[INPUT DATA — start]

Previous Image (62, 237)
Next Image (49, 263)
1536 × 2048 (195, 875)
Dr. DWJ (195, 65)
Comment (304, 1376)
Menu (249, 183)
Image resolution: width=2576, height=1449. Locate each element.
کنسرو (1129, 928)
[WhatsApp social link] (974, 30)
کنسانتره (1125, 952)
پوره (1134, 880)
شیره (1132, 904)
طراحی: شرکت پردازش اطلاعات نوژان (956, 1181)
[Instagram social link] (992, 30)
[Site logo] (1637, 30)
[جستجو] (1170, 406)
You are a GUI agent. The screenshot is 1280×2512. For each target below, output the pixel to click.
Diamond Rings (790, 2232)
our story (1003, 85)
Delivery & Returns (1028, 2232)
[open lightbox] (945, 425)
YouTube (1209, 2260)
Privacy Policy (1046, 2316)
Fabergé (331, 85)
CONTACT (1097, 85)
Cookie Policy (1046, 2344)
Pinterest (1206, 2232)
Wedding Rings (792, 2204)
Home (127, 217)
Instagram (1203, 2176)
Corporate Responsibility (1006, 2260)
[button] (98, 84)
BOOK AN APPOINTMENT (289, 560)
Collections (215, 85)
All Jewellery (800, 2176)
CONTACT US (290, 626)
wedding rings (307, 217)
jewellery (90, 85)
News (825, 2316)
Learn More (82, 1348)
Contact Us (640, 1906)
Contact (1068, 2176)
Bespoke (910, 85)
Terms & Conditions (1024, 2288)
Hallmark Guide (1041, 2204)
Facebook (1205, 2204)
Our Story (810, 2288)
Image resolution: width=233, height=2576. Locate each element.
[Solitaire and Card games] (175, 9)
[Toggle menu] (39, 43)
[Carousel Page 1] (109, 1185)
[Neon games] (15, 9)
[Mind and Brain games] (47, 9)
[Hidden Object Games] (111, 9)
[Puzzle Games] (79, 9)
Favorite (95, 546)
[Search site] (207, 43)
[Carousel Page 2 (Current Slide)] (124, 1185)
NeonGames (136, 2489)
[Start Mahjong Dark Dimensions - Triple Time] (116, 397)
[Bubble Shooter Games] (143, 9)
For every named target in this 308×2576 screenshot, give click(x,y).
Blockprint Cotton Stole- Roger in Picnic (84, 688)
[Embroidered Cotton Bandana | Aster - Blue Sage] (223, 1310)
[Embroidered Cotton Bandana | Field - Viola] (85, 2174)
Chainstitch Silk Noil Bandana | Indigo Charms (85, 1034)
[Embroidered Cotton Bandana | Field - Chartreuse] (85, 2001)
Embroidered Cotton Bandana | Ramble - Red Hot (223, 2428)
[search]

[INPUT DATA — finish]

*TASK DIRECTIONS*. Copying should begin at the line containing "[open lightbox] (945, 425)" and end at the last line of the material, with every line in between reproduced exactly.

*SOLUTION FOR THIS TASK*.
[open lightbox] (945, 425)
YouTube (1209, 2260)
Privacy Policy (1046, 2316)
Fabergé (331, 85)
CONTACT (1097, 85)
Cookie Policy (1046, 2344)
Pinterest (1206, 2232)
Wedding Rings (792, 2204)
Home (127, 217)
Instagram (1203, 2176)
Corporate Responsibility (1006, 2260)
[button] (98, 84)
BOOK AN APPOINTMENT (289, 560)
Collections (215, 85)
All Jewellery (800, 2176)
CONTACT US (290, 626)
wedding rings (307, 217)
jewellery (90, 85)
News (825, 2316)
Learn More (82, 1348)
Contact Us (640, 1906)
Contact (1068, 2176)
Bespoke (910, 85)
Terms & Conditions (1024, 2288)
Hallmark Guide (1041, 2204)
Facebook (1205, 2204)
Our Story (810, 2288)
Image resolution: width=233, height=2576. Locate each element.
[Solitaire and Card games] (175, 9)
[Toggle menu] (39, 43)
[Carousel Page 1] (109, 1185)
[Neon games] (15, 9)
[Mind and Brain games] (47, 9)
[Hidden Object Games] (111, 9)
[Puzzle Games] (79, 9)
Favorite (95, 546)
[Search site] (207, 43)
[Carousel Page 2 (Current Slide)] (124, 1185)
NeonGames (136, 2489)
[Start Mahjong Dark Dimensions - Triple Time] (116, 397)
[Bubble Shooter Games] (143, 9)
For every named target in this 308×2576 screenshot, give click(x,y).
Blockprint Cotton Stole- Roger in Picnic (84, 688)
[Embroidered Cotton Bandana | Aster - Blue Sage] (223, 1310)
[Embroidered Cotton Bandana | Field - Viola] (85, 2174)
Chainstitch Silk Noil Bandana | Indigo Charms (85, 1034)
[Embroidered Cotton Bandana | Field - Chartreuse] (85, 2001)
Embroidered Cotton Bandana | Ramble - Red Hot (223, 2428)
[search]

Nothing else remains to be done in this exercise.